Following hectic auditions and callbacks, all Brandeis Theater Company and Undergraduate Theater Collective shows are cast and the fall theater season is set to begin, complete with an original musical, an adapted Greek tragedy, a Neil Simon classic and more.The newly-created Brandeis Theater Company's inaugural season includes two productions. The company will premiere next month with Charles L. Mee's philosophical comedy Big Love, which will run from Oct. 20 to 30 in the Laurie Theater. The work is a contemporary adaptation of Aeschylus's ancient Greek tragedy The Suppliant Women, in which societal order clashes with animal instinct.

In the play, 50 women who are betrothed to their 50 cousins have fled Greece on a ship to escape marriage. Once found, the women must choose between love and the pact they made with one another. The company promises the production will be particularly physical due to the wildness of the script and the direction of Gray Simons (who directed the intense staging of The Who's Tommy last fall). According to Assistant Director Eli Schneider '06, the play is "extremely physical... where crazy is so crazy that people actually throw themselves to the floor."

The Brandeis Theater Company will close its season with the world premiere of The Two Orphans, by Brandeis alumna Theresa Rebeck. Adapted from a 19th century melodrama of the same name, the show follows two black sisters and former slaves as they fight to survive during the post-Civil War Reconstruction. The Two Orphans is directed by Dennis Garnhum and will be performed at the Spingold Mainstage Theater from Dec. 1 to 11.

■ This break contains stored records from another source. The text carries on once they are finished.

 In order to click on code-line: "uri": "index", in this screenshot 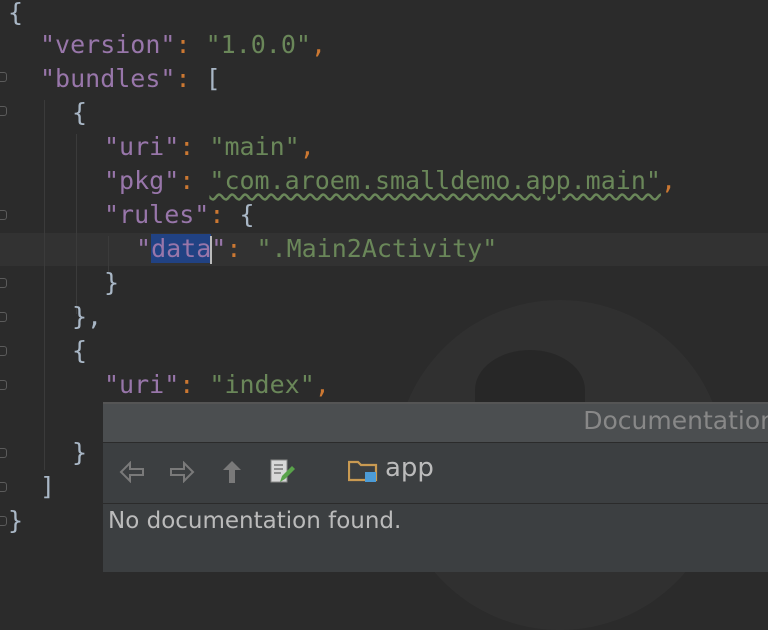, I will do `click(217, 385)`.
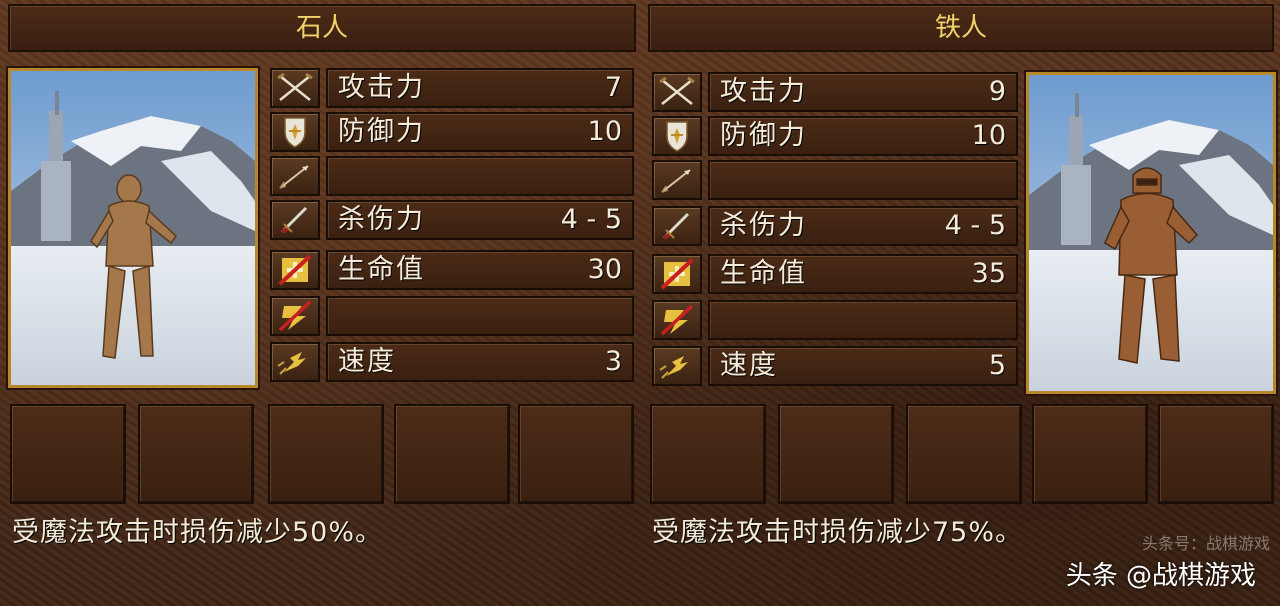 The width and height of the screenshot is (1280, 606). I want to click on stat-value: 30, so click(604, 270).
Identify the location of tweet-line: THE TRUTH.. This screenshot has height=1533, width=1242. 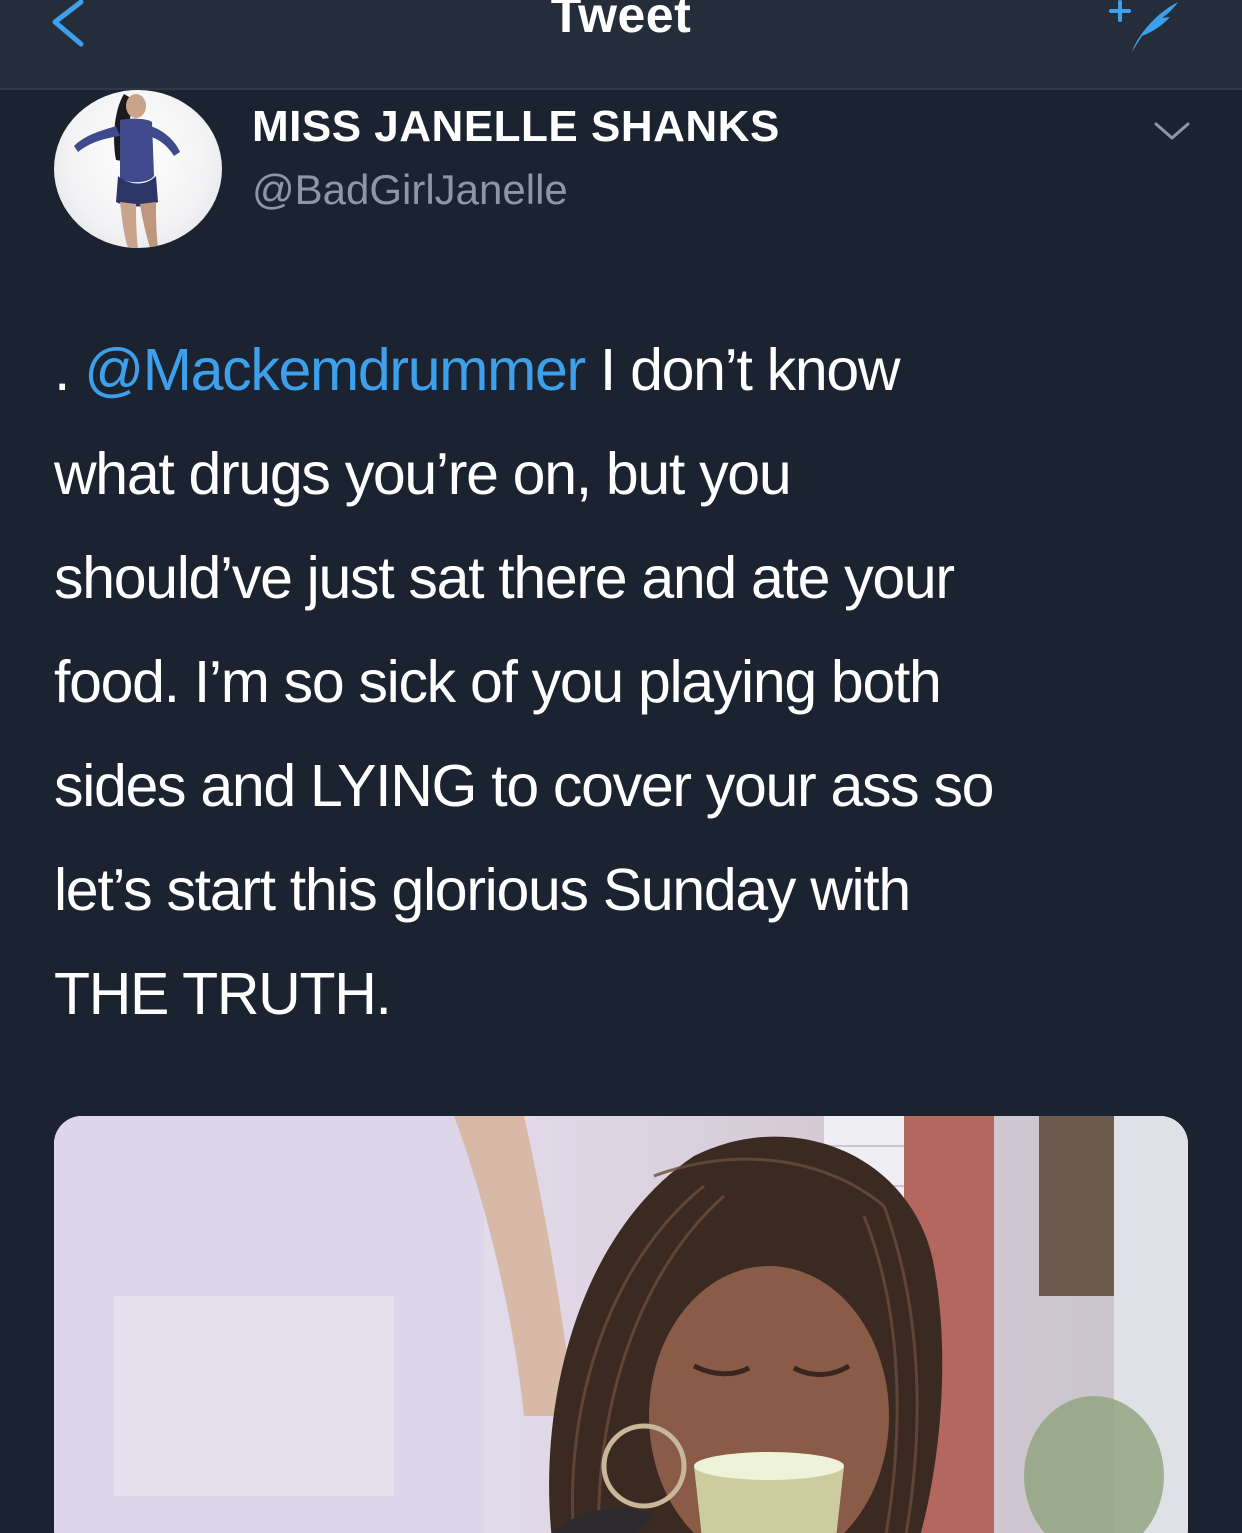
(223, 994).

To ensure that there will be something for everyone, the Undergraduate Theater Collective will present its usual group of eclectic shows at the Carl J. Shapiro Theater. The Brandeis Players will open the UTC's season on Oct. 20 with Sam Shepherd's Fool for Love, directed by Dave Klasko '07. Fool for Love follows complicated characters May and Eddie through their tumultuous, mercurial relationship in which both are obsessed and repulsed by one another.

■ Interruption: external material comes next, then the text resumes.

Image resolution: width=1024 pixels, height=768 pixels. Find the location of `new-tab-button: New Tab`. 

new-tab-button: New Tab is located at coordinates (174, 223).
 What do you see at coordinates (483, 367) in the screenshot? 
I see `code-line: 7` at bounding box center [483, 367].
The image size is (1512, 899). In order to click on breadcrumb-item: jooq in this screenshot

Next will be Brandeis Ensemble Theater's production of Terrance McNally's The Stendhal Syndrome, directed by Sandha Khin '07 and comprised of two one-act plays: "Full Frontal Nudity" and "Prelude & Liebestod."

The first portion follows a tour guide and her charges standing in front of Michelangelo's "David" and musing over their emotional reactions. The second act features a conductor and his wife reflecting on their knowledge of each other's infidelity.

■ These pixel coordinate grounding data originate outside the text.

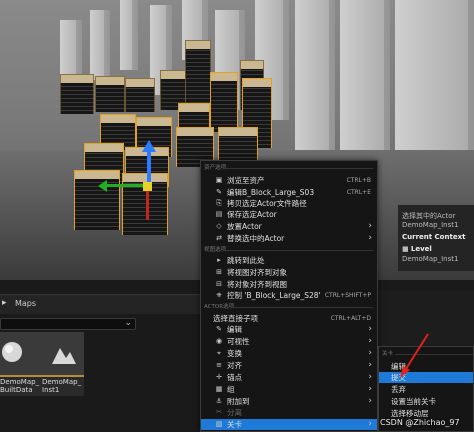 This screenshot has height=432, width=474. What do you see at coordinates (289, 214) in the screenshot?
I see `menu-item-save-actor: ▤ 保存选定Actor` at bounding box center [289, 214].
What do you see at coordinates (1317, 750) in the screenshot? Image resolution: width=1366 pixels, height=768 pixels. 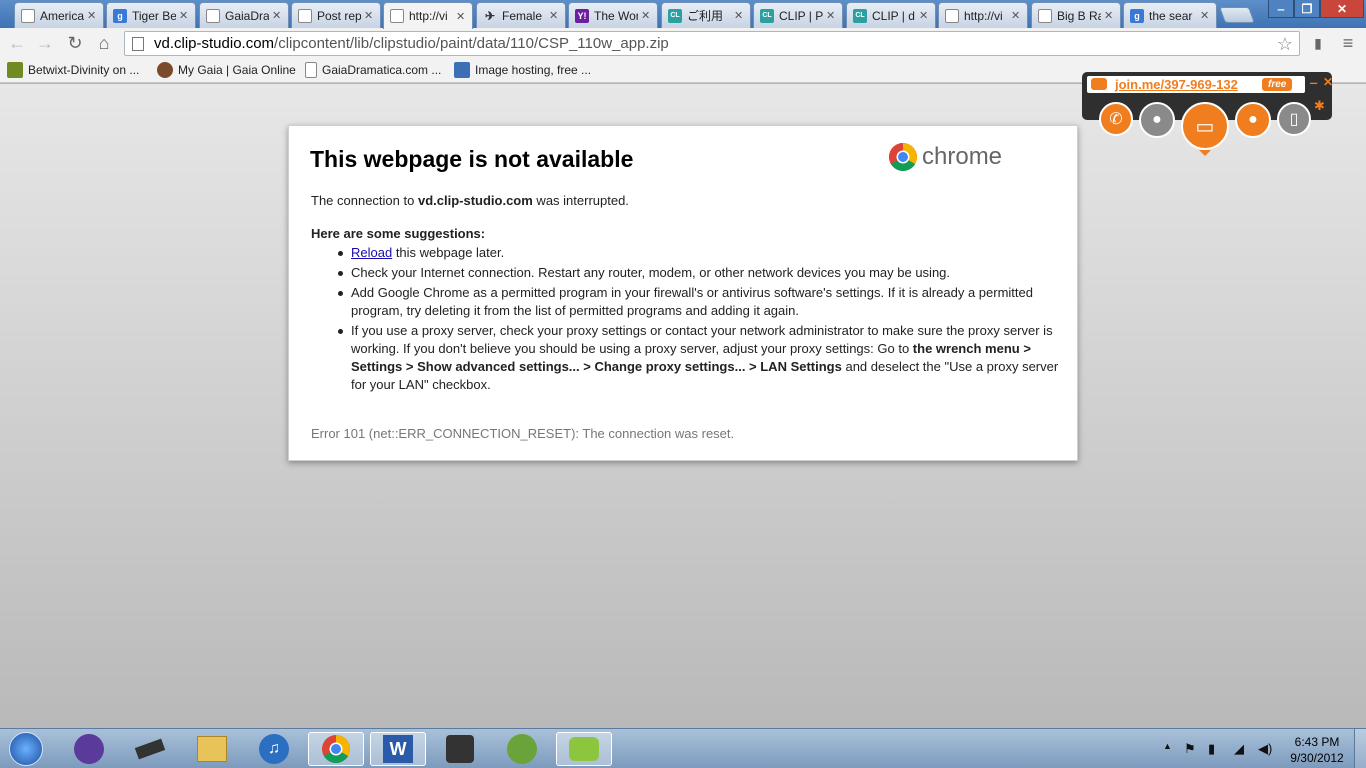 I see `clock: 6:43 PM 9/30/2012` at bounding box center [1317, 750].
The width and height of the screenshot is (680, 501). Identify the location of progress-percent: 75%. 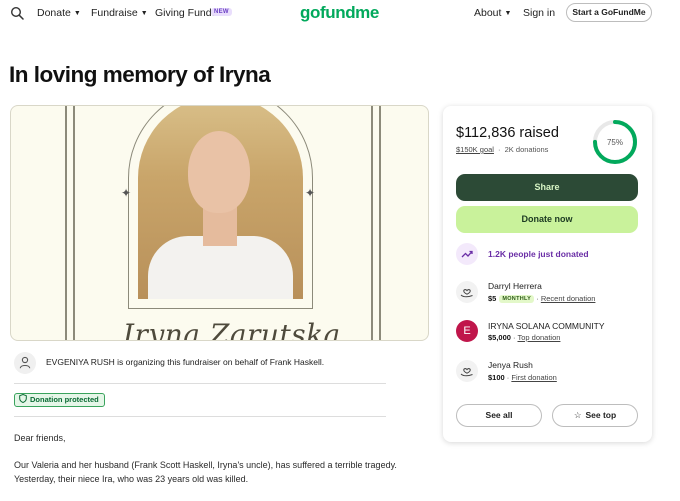
(615, 142).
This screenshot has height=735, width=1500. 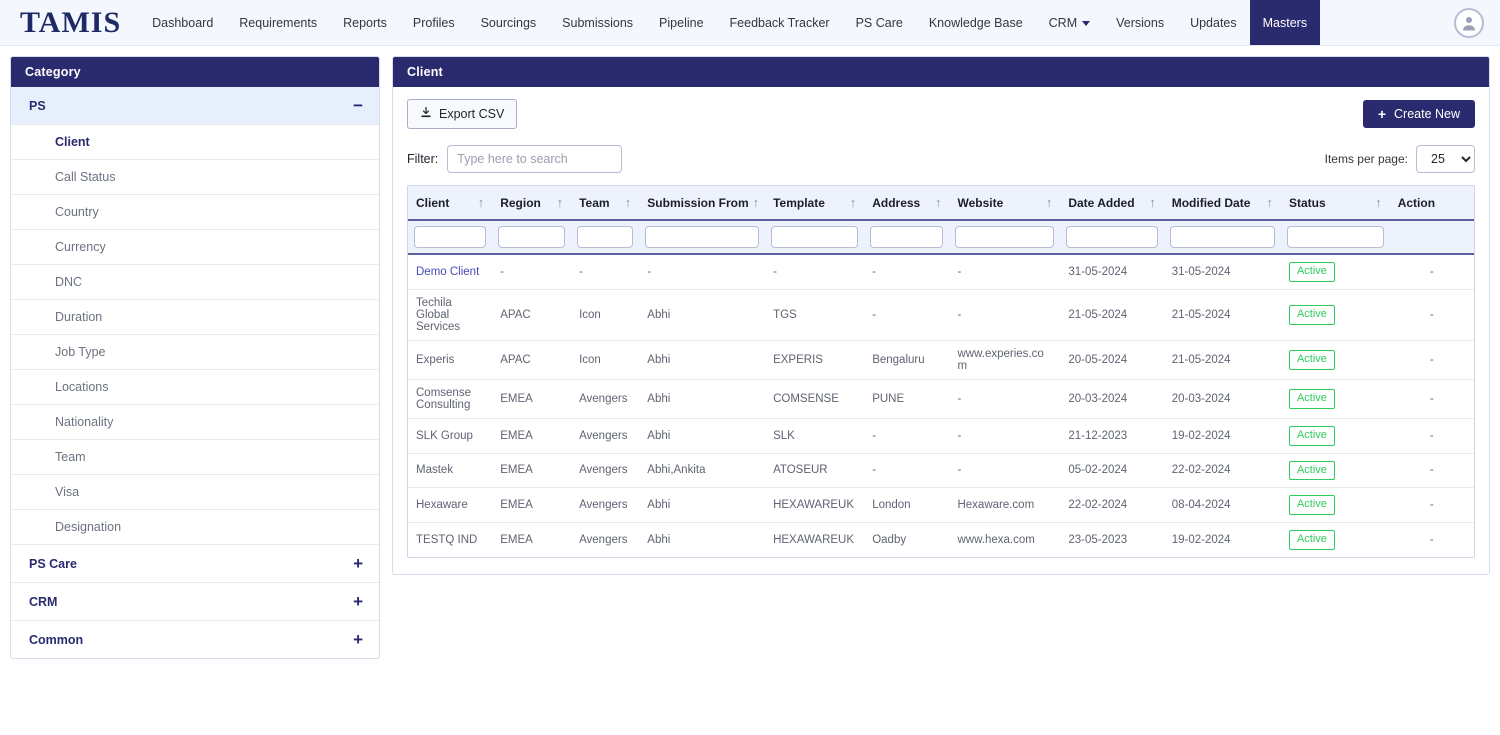 I want to click on column-filter-input-team, so click(x=606, y=237).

Musical theater group Tympanium Euphorium will produce The Umbrellas of Cherbourg, a French fairytale-like musical that more closely resembles an opera. The production will run from Nov. 10 to 13. Directed by Deniz Cordell '07, The Umbrellas of Cherbourg tells the story of two lovers, Guy and Geneviaeve, torn apart by war in Algeria.

The Hillel Theater Group will end the undergraduate season with Neil Simon's dark comedy The Gingerbread Lady, in which a recovering alcoholic, returning home from the hospital to restart her life, confronts old friends, a destructive ex-lover and her teenage daughter. The show, directed by Kenny Fuentes '08, will be performed Nov. 17 to 20.